И потому «с болью в сердце» она приняла все необходимые меры, чтобы не допустить похищения.
* * *
Людовик XI поправился. Тревога оказалась ложной. А раз так, Людовик Орлеанский, человек легкомысленный и сластолюбивый, тут же оставил политику и снова окунулся в беспутную жизнь. Именно к этому времени относится его связь с известной куртизанкой, красавицей Амазией, чья неверность доставляла ему много огорчений.
Стоило ему оставить ее хоть на мгновение, как она тут же оказывалась в объятиях какого-нибудь слуги, лакея, а то и случайного прохожего. Дошло до того, что юный герцог заперся с нею в собственном доме, без всякой свиты, и даже кухней занимался сам, лишь бы в один прекрасный день не застать Амазию на коленях у повара…
Однажды вечером с ним произошла история, о которой он потом не раз рассказывал со смехом. В тот момент, когда он поджаривал на огне голубей, в дверь постучали.
— Пойду посмотрю, кто это рвется к нам, — сказала плутовка. — Наверное, принесли абрикосовый торт. Вы только, ради бога, не пережарьте мясо. Продолжайте потихоньку вращать вертел…
Людовик подождал минут пять. Потом, заподозрив что-то неладное, он оставил вертел с голубями и, неслышно ступая, направился к входной двери: то, что он увидел, заставило его побагроветь от злости. Лежа на сундуке, Амазия «с удовлетворением принимала щедрые знаки внимания, оказываемые средоточию ее чести».
В ответ на упреки Людовика она призналась, что, когда постучали, она нашла только один способ впустить галантного кавалера.
Как сообщает историк, Людовик простил ее, «потому что вся эта история была в высшей степени непристойной, а он просто обожал женщин подобного сорта».
Из-за этой же склонности он, поддавшись порыву, в день Рождества 1480 года щедро одаривал деньгами девиц, промышлявших на улицах Тура. Его от души позабавило, как чиновники с важным видом вручали золотые монеты всем этим особам, выражавших свою благодарность похабным жестом задранной вверх юбки.
* * *
В 1483 году Людовик XI умер.
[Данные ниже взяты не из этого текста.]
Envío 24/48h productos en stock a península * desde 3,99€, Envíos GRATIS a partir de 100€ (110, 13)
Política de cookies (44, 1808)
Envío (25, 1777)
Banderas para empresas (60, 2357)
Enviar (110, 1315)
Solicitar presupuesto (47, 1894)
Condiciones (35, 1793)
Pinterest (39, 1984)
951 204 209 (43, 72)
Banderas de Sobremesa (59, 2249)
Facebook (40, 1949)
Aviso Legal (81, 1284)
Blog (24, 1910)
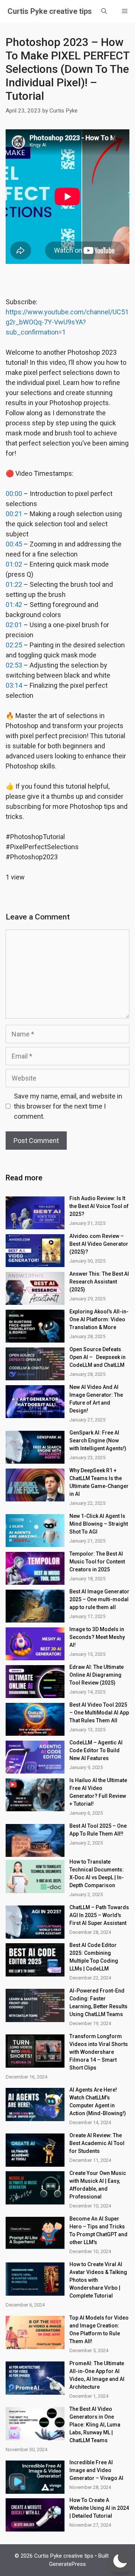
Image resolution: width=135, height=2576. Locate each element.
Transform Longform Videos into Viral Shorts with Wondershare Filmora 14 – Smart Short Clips (98, 2052)
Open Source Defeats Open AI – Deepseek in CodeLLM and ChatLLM (97, 1357)
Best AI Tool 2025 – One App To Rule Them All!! (98, 1830)
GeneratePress (67, 2564)
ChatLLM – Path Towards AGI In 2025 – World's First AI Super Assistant (99, 1915)
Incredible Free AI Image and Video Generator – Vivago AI (96, 2470)
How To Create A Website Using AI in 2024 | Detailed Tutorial (99, 2508)
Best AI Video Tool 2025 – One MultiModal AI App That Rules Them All (99, 1712)
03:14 (14, 685)
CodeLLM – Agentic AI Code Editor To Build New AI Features (96, 1750)
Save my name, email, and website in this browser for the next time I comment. (68, 1106)
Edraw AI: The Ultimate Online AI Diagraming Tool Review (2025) (96, 1675)
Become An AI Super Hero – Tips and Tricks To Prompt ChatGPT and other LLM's (98, 2230)
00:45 (14, 544)
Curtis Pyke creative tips (50, 11)
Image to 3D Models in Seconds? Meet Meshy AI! (97, 1637)
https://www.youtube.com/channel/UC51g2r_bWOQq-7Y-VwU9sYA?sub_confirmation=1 (67, 322)
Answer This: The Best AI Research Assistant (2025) (99, 1281)
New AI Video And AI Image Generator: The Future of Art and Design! (96, 1399)
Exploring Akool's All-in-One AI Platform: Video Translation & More (99, 1319)
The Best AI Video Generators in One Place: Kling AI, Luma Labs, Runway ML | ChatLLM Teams (94, 2424)
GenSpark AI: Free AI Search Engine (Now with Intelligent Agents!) (97, 1440)
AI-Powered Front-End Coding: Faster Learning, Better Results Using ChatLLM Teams (98, 2002)
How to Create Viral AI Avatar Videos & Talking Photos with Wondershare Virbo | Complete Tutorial (98, 2280)
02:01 (14, 625)
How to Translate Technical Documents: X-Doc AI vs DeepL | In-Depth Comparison (96, 1873)
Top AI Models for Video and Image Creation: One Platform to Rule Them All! (99, 2329)
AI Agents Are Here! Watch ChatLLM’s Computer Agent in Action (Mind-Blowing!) (97, 2101)
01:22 (14, 584)
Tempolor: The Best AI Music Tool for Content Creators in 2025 (97, 1561)
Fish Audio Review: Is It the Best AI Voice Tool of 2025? (99, 1206)
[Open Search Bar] (104, 11)
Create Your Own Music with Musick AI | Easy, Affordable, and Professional (97, 2185)
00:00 (14, 493)
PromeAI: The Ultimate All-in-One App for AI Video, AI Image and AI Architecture (96, 2375)
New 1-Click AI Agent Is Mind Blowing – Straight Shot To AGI (98, 1524)
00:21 (14, 514)
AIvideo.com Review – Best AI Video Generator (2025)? (98, 1244)
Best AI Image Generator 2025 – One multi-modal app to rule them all (99, 1599)
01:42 (14, 604)
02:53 (14, 665)
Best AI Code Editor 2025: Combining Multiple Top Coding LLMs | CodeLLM (93, 1957)
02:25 (14, 645)
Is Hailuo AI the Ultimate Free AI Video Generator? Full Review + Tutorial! (98, 1792)
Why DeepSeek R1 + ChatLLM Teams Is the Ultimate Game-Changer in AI (99, 1482)
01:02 (14, 564)
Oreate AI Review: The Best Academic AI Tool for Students (96, 2143)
Новый король, Карл VIII, которому было всего тринадцать лет, не мог сам править страной. Поэтому Анна де Боже в свои двадцать два года стала регентшей.
И снова, в который раз, она с нежностью подумала о Людовике, потому что все еще было возможно. Она могла простить попытку похищения 1477 года, аннулировать свой брак с Пьером де Боже, равно как и брак, соединяющий Людовика и Жанну… Да, все еще было возможно. Стоило только Людовику улыбнуться.
Проявив впервые в своей жизни слабость, она осыпала Людовика подарками и благодеяниями; назначила губернатором Иль-де-Франса, подарила дорогое кольцо и серьги из чистого золота, послала двух борзых.
Напряженная, взволнованная, она бросала на него еще более пылкие взгляды, чем когда бы то ни было. Он же притворялся, что не замечает этого, и оставался бесстрастным.
И тогда она отступилась от него, отступилась окончательно и бесповоротно.
В первую очередь это было потерей для герцога, если верить Брантому, который писал: «Если бы Людовик Орлеанский хоть немного откликнулся на любовь м-м де Боже, он бы имел от этого немалую выгоду; она была очень влюблена в него, об этом мне сказал хорошо осведомленный человек».